Flesh-Eating Bacteria and Antibiotic Cream
After getting a cut, many Americans will reach for a tube of antibiotic cream to ward off infection, but it could be linked to flesh-eating bacteria.
However, that widespread habit may be contributing to the rise of one of the most concerning strains of drug-resistant bacteria. Japanese researchers looked at 261 samples of methicillin-resistant Staphylococcus aureus (MRSA).
It included 21 samples of the USA300 strain, a type of MRSA that has gained attention for its spread. It is a frequent presence in the community as well as the hospital, and its link to necrotizing fasciitis, also known as flesh-eating disease.
They found that while other MRSA strains were somewhat susceptible to some combination of the antibiotics bacitracin and neomycin — which are typically found in over-the-counter creams and ointments — only the USA300 strains were resistant to both. The authors said this may mean that overexposure to those antibiotics is what led to USA300’s resistance.

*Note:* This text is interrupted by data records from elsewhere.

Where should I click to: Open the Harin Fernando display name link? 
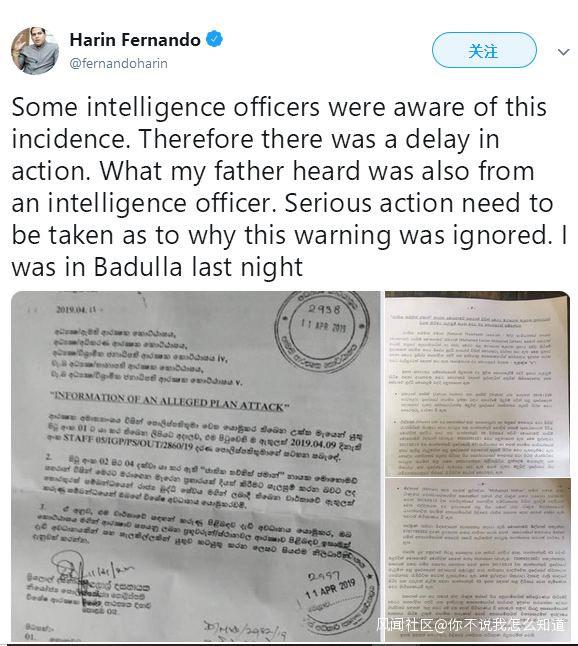pyautogui.click(x=135, y=40)
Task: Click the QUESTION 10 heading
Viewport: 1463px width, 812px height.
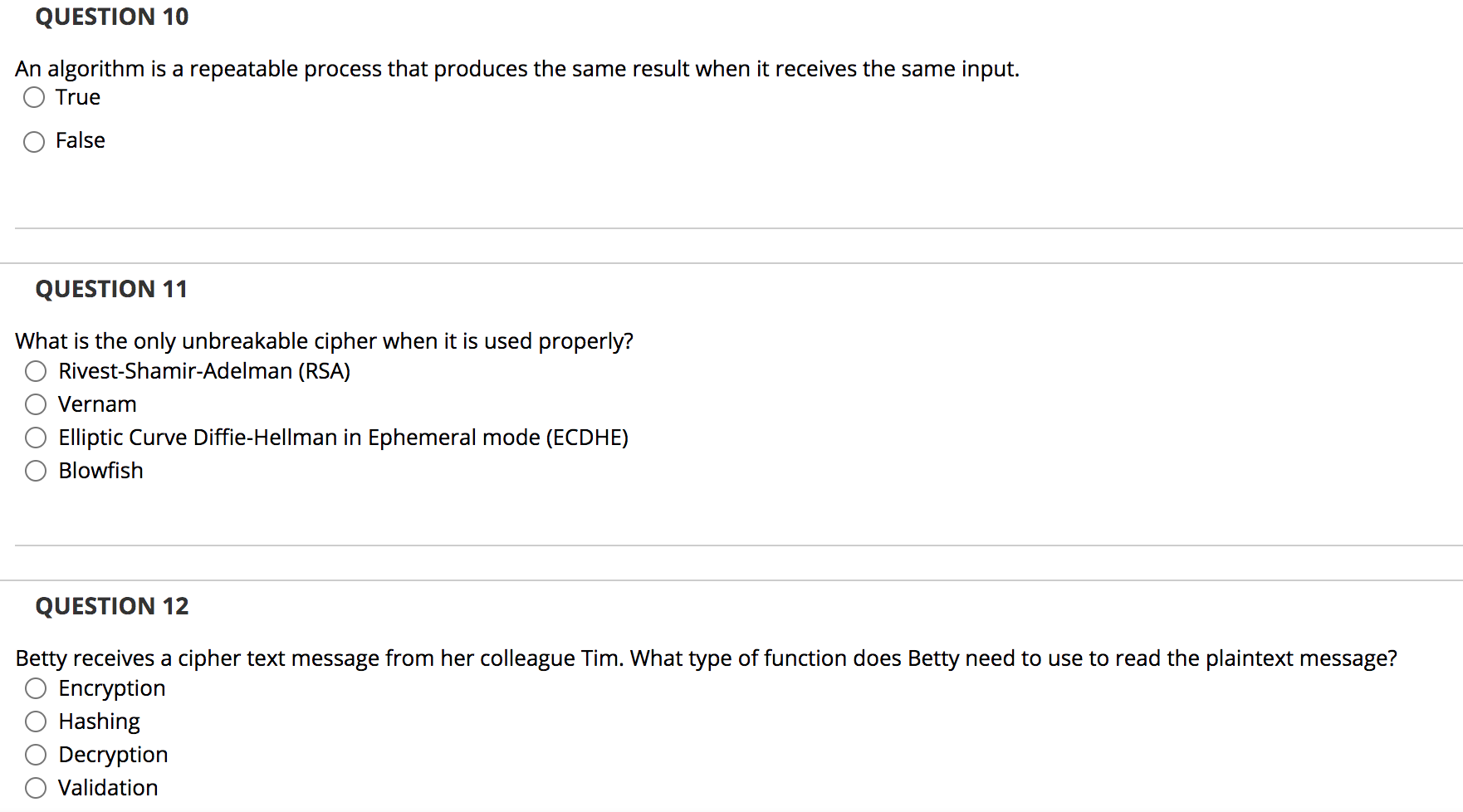Action: click(110, 17)
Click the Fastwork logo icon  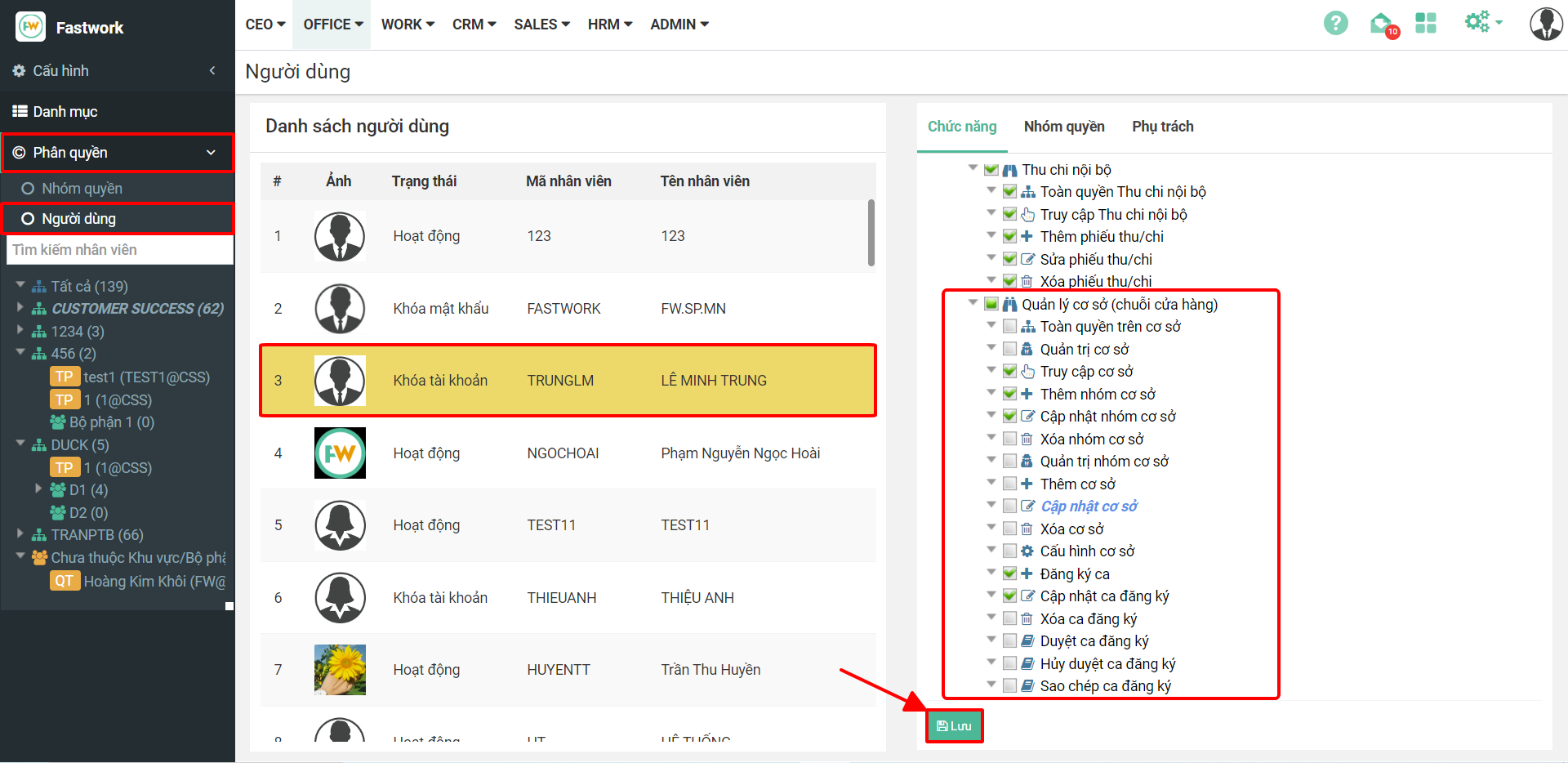pyautogui.click(x=31, y=27)
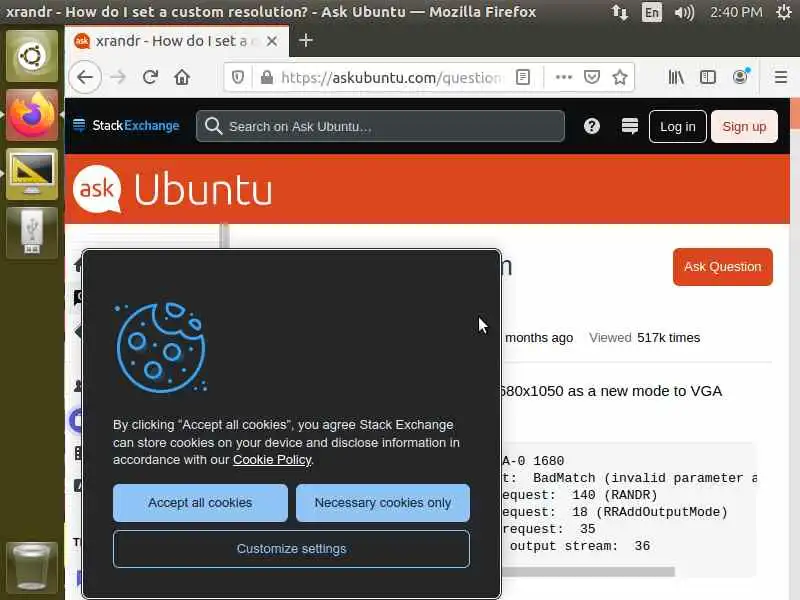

“People should understand that triple antibiotic [ointment] is not almighty, and avoid preventive or excessive use of this ointment,” said study author Masahiro Suzuki, a bacteriologist at the Aichi Prefectural Institute of Public Health in Nagoya, Japan.
The origin of the USA300 strain has remained unknown, in part because, unlike other MRSA strains, it appears to have evolved outside of hospitals.
“Over the past decade or so, it’s really emerged as the leading cause of skin and soft-tissue infections in the community,” said Dr. Henry Blumberg, a professor of infectious disease at Emory University, who has studied USA300 at Grady Memorial Hospital in Atlanta.